» Work instructions: Pick out and copy every line of the material that contains the word "text". Case counts.

» Input material:
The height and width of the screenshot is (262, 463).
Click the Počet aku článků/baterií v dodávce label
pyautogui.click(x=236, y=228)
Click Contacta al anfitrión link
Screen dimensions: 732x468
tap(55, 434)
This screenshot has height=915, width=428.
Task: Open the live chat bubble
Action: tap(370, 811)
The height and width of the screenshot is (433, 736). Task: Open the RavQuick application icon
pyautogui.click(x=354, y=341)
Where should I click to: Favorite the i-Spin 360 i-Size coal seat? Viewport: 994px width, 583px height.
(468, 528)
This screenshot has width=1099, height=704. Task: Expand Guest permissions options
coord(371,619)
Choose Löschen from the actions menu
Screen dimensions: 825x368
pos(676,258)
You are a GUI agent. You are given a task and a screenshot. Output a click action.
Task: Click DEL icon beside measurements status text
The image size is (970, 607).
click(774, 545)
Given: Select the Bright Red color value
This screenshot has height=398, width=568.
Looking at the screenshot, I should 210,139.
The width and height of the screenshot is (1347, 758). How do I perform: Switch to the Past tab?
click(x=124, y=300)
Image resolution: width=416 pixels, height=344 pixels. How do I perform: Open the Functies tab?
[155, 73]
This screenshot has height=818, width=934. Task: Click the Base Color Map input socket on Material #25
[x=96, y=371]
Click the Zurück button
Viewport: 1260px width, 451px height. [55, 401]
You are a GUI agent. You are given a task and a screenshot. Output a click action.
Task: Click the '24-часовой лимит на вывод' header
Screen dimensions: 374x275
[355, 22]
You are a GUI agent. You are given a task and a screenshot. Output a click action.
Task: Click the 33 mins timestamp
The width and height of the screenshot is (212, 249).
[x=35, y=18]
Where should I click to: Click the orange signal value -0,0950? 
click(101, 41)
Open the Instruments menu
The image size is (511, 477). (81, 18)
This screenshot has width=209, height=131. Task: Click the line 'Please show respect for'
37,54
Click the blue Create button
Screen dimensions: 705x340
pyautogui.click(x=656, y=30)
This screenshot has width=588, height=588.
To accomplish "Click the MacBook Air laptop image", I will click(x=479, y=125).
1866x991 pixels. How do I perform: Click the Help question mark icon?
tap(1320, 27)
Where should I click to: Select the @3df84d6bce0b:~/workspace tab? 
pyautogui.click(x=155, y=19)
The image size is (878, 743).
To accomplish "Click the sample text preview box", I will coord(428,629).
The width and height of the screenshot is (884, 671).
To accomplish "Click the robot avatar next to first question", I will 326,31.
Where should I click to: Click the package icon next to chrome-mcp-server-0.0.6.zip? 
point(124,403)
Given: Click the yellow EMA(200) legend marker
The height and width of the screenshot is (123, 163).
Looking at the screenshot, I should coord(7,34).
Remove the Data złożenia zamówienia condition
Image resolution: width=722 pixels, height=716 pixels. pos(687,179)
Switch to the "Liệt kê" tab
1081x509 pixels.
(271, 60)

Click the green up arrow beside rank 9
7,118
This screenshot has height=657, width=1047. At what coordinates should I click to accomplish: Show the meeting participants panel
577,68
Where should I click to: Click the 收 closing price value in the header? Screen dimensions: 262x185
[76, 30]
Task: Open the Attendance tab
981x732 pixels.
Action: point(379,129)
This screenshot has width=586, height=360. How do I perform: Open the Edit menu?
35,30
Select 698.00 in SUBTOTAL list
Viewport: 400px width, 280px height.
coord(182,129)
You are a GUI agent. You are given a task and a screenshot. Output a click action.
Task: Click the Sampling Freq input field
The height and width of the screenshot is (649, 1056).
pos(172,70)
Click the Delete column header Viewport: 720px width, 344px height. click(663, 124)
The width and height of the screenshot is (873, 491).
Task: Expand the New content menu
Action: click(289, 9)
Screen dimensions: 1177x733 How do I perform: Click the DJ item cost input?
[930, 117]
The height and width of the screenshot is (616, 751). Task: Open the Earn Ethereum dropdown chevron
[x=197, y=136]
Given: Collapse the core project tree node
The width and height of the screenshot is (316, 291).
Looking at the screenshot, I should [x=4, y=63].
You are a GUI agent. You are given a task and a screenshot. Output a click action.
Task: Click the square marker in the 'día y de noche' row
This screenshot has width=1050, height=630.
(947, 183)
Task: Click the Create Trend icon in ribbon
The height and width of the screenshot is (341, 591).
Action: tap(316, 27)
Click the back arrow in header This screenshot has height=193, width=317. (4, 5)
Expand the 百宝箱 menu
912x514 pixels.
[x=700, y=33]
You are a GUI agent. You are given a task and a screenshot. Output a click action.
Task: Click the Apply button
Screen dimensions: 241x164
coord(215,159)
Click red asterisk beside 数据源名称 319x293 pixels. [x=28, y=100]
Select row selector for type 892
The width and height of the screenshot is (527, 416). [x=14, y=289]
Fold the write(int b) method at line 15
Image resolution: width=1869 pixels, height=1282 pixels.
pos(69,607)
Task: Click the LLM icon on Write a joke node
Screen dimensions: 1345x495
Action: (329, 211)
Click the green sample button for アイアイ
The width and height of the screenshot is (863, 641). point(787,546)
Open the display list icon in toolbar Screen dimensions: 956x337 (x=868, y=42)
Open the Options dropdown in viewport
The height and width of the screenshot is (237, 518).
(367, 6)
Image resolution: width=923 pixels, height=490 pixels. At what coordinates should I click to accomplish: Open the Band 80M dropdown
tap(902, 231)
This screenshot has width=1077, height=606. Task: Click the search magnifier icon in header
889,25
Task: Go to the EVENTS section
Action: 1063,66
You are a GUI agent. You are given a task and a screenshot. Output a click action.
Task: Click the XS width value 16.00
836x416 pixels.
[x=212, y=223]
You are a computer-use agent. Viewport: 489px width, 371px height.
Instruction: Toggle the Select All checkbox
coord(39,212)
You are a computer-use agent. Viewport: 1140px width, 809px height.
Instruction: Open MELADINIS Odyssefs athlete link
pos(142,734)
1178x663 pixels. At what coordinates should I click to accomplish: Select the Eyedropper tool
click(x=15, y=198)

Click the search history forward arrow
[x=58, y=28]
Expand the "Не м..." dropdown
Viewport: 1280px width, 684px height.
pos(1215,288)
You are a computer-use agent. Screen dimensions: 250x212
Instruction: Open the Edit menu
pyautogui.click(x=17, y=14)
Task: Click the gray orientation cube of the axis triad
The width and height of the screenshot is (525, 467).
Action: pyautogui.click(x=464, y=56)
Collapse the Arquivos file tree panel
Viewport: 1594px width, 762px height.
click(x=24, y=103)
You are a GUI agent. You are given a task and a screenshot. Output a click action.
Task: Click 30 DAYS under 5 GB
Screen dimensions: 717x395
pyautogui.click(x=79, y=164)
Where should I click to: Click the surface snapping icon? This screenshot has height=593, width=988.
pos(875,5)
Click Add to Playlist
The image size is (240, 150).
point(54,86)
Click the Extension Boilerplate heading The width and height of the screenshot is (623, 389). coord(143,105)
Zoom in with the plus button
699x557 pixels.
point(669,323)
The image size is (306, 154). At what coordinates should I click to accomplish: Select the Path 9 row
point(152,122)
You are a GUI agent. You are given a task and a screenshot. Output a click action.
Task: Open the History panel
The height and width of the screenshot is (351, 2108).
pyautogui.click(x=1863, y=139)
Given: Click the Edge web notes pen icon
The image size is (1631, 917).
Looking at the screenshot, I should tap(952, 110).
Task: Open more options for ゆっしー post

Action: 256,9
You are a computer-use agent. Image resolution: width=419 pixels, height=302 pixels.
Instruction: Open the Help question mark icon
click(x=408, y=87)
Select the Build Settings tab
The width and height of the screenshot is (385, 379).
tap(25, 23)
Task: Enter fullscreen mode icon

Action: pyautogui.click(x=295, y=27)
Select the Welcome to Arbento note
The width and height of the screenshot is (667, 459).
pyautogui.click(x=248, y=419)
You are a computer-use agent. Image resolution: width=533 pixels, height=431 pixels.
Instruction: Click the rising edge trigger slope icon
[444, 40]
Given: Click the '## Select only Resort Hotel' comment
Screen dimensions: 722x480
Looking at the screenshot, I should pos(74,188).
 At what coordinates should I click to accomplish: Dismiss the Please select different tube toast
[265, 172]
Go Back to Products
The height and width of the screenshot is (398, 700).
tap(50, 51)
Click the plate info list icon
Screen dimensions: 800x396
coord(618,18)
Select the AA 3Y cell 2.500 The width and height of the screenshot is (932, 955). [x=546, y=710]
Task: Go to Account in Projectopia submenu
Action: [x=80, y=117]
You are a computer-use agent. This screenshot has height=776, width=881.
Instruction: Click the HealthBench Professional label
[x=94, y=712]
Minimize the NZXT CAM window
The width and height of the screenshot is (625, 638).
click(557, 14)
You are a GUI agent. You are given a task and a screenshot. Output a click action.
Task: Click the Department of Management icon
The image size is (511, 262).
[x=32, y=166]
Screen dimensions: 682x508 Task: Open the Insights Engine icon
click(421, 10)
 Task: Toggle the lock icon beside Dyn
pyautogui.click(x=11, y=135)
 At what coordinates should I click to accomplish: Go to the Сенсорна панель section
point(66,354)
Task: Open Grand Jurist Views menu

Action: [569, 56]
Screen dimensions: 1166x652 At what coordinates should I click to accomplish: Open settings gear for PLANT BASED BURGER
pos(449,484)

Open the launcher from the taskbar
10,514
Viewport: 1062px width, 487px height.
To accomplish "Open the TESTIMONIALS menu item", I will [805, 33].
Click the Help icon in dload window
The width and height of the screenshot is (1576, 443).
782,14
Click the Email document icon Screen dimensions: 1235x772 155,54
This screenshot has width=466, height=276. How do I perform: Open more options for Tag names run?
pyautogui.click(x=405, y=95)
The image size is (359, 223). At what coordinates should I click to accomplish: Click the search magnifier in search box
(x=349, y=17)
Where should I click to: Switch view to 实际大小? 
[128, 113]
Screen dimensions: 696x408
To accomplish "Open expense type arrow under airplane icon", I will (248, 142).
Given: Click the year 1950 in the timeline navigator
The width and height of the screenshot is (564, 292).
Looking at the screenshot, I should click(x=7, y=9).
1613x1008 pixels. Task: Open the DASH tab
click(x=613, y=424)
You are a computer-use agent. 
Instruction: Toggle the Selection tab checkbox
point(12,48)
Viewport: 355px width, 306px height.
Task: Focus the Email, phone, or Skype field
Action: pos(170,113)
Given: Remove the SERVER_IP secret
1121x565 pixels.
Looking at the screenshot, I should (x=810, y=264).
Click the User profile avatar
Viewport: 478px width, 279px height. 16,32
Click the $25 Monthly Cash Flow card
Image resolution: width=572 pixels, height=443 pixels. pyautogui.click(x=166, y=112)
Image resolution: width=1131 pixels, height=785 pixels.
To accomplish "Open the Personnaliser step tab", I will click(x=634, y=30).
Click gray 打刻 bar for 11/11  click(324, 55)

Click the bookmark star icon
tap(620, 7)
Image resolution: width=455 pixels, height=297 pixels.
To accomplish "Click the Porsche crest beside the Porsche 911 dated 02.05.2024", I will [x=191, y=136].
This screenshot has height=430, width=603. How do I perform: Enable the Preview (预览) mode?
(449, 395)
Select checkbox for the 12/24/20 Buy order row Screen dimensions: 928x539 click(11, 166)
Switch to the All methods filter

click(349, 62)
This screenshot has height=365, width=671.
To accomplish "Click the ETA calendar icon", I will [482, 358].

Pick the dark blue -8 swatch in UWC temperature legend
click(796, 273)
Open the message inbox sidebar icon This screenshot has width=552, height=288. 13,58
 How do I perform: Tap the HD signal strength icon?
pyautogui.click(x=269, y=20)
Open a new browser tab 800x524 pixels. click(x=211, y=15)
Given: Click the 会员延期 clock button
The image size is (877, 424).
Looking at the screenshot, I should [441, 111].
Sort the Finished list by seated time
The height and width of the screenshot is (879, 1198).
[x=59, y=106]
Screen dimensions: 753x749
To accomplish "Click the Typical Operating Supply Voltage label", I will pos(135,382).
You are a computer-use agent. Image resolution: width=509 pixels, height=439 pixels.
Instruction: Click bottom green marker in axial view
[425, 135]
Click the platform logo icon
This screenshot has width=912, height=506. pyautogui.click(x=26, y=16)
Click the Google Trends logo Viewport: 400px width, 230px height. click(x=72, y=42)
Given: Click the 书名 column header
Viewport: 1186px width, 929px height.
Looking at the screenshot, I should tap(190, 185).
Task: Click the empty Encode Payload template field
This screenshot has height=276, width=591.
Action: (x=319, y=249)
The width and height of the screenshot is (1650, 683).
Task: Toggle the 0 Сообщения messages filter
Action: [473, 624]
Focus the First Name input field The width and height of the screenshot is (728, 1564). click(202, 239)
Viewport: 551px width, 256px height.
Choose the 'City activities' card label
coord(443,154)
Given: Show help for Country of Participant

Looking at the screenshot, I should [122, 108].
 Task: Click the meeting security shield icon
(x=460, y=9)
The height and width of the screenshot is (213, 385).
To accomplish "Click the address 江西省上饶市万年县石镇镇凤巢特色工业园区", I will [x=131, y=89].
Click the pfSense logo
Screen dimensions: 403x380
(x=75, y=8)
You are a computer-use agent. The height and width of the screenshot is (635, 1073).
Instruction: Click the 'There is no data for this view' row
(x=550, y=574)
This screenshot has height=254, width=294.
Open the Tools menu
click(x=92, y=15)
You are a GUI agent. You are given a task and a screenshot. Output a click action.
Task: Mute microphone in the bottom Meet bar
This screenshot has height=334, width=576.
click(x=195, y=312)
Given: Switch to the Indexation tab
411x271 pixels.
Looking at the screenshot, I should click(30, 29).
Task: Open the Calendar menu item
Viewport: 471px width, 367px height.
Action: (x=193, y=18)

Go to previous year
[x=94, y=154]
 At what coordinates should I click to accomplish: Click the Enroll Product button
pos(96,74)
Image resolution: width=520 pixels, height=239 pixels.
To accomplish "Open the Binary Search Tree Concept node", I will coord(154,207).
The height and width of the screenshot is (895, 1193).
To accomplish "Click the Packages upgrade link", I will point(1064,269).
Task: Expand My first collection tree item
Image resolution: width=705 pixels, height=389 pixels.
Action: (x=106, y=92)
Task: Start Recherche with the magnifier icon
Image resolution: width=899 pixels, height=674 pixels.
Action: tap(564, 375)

» Task solution:
Task: Click DEL icon beside measurements status text
To accomplish "Click the sample text preview box", I will coord(428,629).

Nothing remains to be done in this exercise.